それだけやって、ようやく霜月の意識に触れることに成功したみたいである。
「…………へぁ?」
気の抜けた声と同時に、彼女はゆっくりと顔を上げた。
よだれが垂れそうだったけど、寸前でここは学校だと思いだしたのだろう。
「っ!?」
慌てて口元を抑えて、俺の方を見た。
その顔は、いつもの無表情と違って……少しだけ、赤かった。
「……み、みた?」
「……ハンカチ、貸すよ」
ポケットに入っていたハンカチを差し出すと、彼女は慌てた様子でそれを受け取って口元を拭った。

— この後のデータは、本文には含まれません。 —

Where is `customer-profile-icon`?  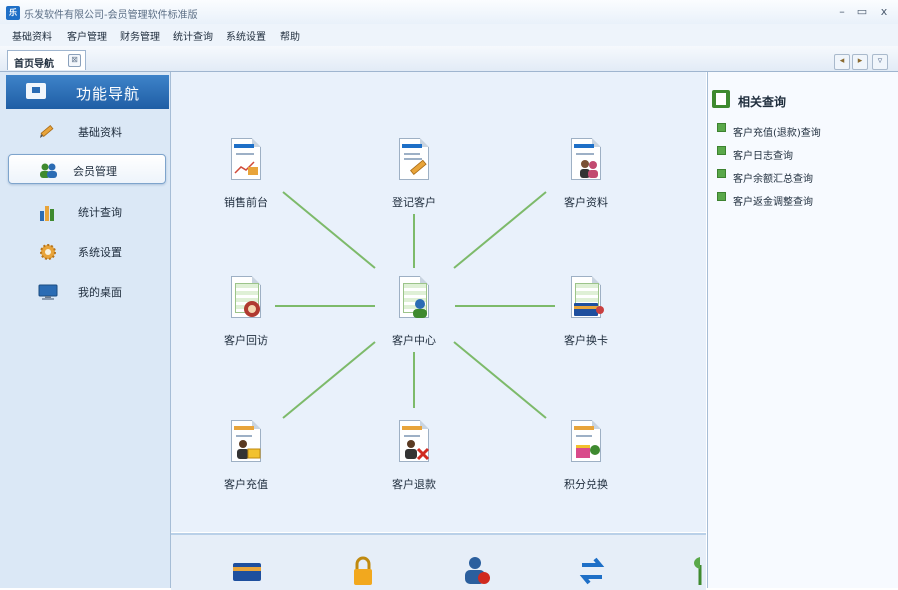 customer-profile-icon is located at coordinates (586, 159).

「あ、ありがと……恥ずかしいところを、見せちゃったわ」
恥ずかしがっているのか、霜月は目をそらしていた。
そんな彼女を見ながら、俺は呆気に取られていた。
(し、霜月が、一言以上話しているところを初めて見た……っ!)
どうも彼女の様子がおかしい……と、いうか、いつもと違うように見えた。
竜崎の前では無反応で無口な少女だったけど、今はちょっと違う気がする。
「こちらこそ、いきなり起こしてごめんな? でも、もう放課後だから……」
「え? あ、本当だわ……ごめんね、わざわざ起こしてもらって」
素直にぺこりと頭を下げる霜月。
その仕草があまりにも予想外で、またしても呆然としてしまう。
まさか、お礼を言われるとは思わなかった。
「……? さっきからどうしたの? びっくりしているみたいだわ」
いや、だって……俺は君のことを、無口な女の子とばかり思っていた。
でも、実はそんなことないようだった。
「うふふ、面白い顔だわ。まるで寝起きにステーキを食べさせられて苦笑いするうちのパパみたいな顔をしてる。ママったら、パパのことが大好きすぎて、朝から気合を入れてご飯を作りすぎなのよね? 付き合わされる私の身にもなってくれないかなぁ……」
霜月しほは、思った以上に饒舌である。